Tuesday, August 26, 2008

The benefits of school

Ever notice how everything revolves around the idea of "school." Whenever someone sees a child out in public, the only topic they can even think to speak to them about is school ... Are you going to kindergarten soon? Do you like school? Are you excited for school to start? Where does your child go to school? What's your favorite subject? Retailers see school as a huge cash cow, which is, of course, a boon to a government that takes a pound of flesh for every transaction we make. Pools close down or adjust their hours as soon as kids go back to school, regardless of the temperature. Public places such as parks and the lake all seem to lock the bathroom doors as soon as school starts.

As much as I dislike the idea of institutional schooling, I will concede that the first week of school is cause for a wee celebration. All our favorite haunts are abandoned. It's almost like the rapture occurred. The parks are nearly empty, the playground at the mall is much less crowded, the lake is practically a private country club.

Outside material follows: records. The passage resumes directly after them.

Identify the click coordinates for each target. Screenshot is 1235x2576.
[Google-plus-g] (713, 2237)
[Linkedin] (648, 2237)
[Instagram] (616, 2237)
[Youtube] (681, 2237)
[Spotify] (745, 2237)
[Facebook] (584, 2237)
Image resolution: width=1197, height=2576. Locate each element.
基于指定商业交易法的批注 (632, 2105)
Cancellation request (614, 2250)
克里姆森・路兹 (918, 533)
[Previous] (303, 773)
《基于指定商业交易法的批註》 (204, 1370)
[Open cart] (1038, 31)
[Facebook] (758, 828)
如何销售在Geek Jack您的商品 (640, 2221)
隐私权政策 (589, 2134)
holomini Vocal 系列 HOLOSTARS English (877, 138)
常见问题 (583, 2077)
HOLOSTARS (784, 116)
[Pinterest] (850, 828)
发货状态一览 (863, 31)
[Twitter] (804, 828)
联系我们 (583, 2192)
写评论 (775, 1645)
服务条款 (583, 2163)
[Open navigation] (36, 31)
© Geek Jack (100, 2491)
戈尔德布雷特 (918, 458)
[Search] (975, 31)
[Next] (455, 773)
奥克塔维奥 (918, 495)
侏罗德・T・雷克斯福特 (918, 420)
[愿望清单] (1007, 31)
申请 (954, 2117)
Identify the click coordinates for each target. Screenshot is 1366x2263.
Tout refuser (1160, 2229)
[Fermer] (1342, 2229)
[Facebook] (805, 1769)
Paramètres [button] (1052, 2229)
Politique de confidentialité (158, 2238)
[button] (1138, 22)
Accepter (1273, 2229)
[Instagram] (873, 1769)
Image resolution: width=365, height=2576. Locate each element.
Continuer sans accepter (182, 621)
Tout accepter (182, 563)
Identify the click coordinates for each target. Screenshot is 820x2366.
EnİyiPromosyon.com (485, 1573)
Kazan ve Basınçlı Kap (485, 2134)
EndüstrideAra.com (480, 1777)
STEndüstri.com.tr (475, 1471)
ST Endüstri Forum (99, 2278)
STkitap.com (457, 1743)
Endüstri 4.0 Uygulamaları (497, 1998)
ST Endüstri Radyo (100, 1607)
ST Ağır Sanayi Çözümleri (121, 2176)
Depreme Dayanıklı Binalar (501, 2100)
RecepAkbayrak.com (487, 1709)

Last week, Dan and I took our usual Wednesday trip to the indoor playground at Southpoint. When we arrived, only five other kids were running around. The week before, it was standing-room only. This morning, Dan and I went to the park and were alone there until two other mommies joined us. A little boy of about three rode his training-wheeled bike around the sidewalk. Dan was ecstatic and curious. The little boy let him get on and I pushed the bike around. Later we went to the lake, as is our Monday custom. Usually we pay $5 to get in. Today, the gatehouse was empty. Good thing we didn't have to pay ... it started to rain. We found a shelter, ate our picnic dinner and then, when it cleared up, we took Dan for his first hike. Dan, clad in just a pair of shoes and a diaper, walked along the shore, picked up shells, threw rocks in the water, got muddy and generally had a good time hanging out with his family. Not a soul was in sight except for the occasional park ranger on patrol.

So, even though I detest the idea of warehousing children, I do enjoy the uncrowded public experience it affords us. Selfish on my part? Yes. Completely at odds with my beliefs about institutional schooling? Absolutely.

But, then again, I have chosen to stay home and be with our kids, now and when they're older. I'm not counting the days, months and years until they go to school. And it's a decision that I will likely doubt on several occasions. Hell, just last week I saw a flier for a preschool posted at one of the parks we frequent and checked out the Web site. I have to remind myself often that the thoughtful attention that Jim and I give our son is vastly superior to the one-size-fits-all experience he would get in school, no matter how well-meaning the teachers or how highly recommended the school.